Exercise requirements:
1. Print the passage of the text on cooking and human evolution from "Last week, after" to "other way round.".
2. In the text on cooking and human evolution, how did body weight change between Australopithecus and Homo erectus?
3. Continue the text on cooking and human evolution, starting after its last sentence.

Text block:
——————————

Last week, after I claimed that the invention of the basket was a necessary precursor to cooking, several of you objected, saying fires + cooking would have occurred first, and were, anyway, much more important than efficient foraging. After going back and reading what I’d previously written, some years ago, about the importance of cooking, I’m back to say, (gasp) I was probably wrong: cooking led to baskets, not the other way round.

The problem is that, when we’re talking about what happened with our forebears two million years ago, we have tons of speculation and very little actual data to go on.

Data

Between 2.0 and 1.7 million years ago, Homo skeletons changed dramatically. Our two-million-year-old Australopithecus ancestors were apes: they had short stature with a slouching gait, low brows, massive jaws and mouths housing huge teeth, a small (chimpanzee-sized, 37 cubic inches) brain, flared ribs around a big belly and limbs adapted to tree climbing. All the hallmarks, in other words, of a bipedal ape.

Just 300,00 years/20,000 generations later, they had evolved into essentially modern anatomy, Homo erectus. Put one of them into a suit, give them a shave and haircut, and you might be fooled into thinking they were us. They still had a more compact brain than ours (53 vs. 73 cubic inches*), but, compared to Australopithecus, they had much smaller teeth, jaws, mouths, stomachs and colons. Also, their body weight almost doubled, from 75 to 135 pounds.

* Someone figured out that’s equivalent to each generation having 125,000 more neurons than their parents.

Cooking probably got us from Australopithecus (2.0 million years ago) to Homo erectus (1.7 million years ago). (Wrangham-Carmody, used with permission)

Speculation

The catalyst for these dramatic changes was cooking. Cooked meat is essentially pre-digested meat, which, from the POV of our stomach enzymes, is far easier than raw meat to convert into energy; it takes much more time and energy to digest cold, hard, tough food than cooked food.

——————————

Data for review:
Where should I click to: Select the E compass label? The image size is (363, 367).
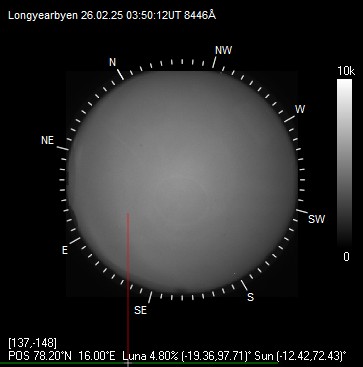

——————————

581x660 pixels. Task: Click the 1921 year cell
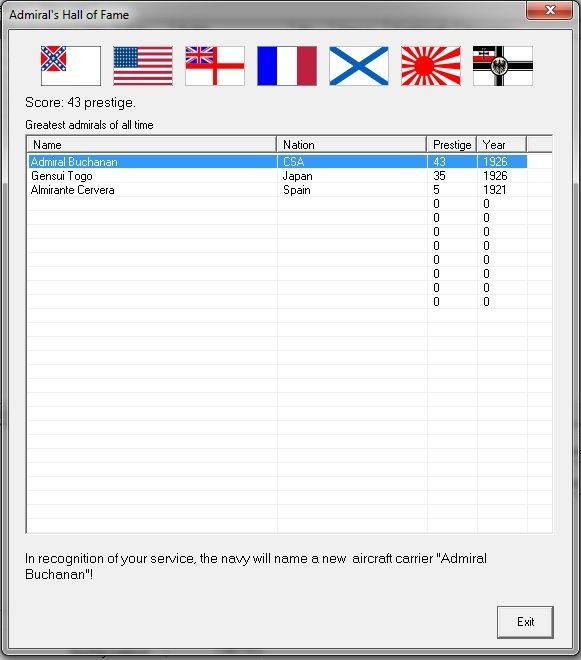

——————————

Expected results:
1.
Last week, after I claimed that the invention of the basket was a necessary precursor to cooking, several of you objected, saying fires + cooking would have occurred first, and were, anyway, much more important than efficient foraging. After going back and reading what I’d previously written, some years ago, about the importance of cooking, I’m back to say, (gasp) I was probably wrong: cooking led to baskets, not the other way round.

2. It almost doubled, from 75 to 135 pounds.

3.
(Great apes eat twice as much as we do because 30% of their food is indigestible fiber that gets excreted. They spend the better part of their waking lives chewing, while we devote about an hour a day to eating.) This is speculation, because we don’t have archeological evidence that humans controlled fire 1.9 million years ago—the oldest accepted evidence for hearths is only about 250,000 years old. (Neither, of course, do we have millions of years-old baskets—the oldest has been dated to about 10,000 years ago.)

Now comes the interesting part. If you’ve hunted down an animal and you want to cook it, you have to schlep it back to the tribe, because that’s where the fire is. Meaning you have to learn to share it with the whole gang. And if you’re sharing meat, you’re probably a dude (males being anatomically stronger and faster than females), leaving the womenfolk free to go out gathering berries and roots. (There’s limited evidence that foraging was more efficient, in terms of net calories per day, than hunting.) And, as I discussed last week, the key to efficient foraging is a basket to carry home the (literal) fruits of your labor.

(If all this piques your interest, do read Catching Fire: How Cooking Made us Human by Richard Wrangham, professor of biological anthropology at Harvard. It’s in the County library.)

Maybe it’s chicken and egg, but I’m backing off the “baskets first-cooking later” scenario. Something happened to our African forebears two million years ago, and, absent aliens, it probably all started when some clumsy guy — I bet it was a dude — accidentally dropped a chunk of raw meat into the fire: the world’s first BBQ.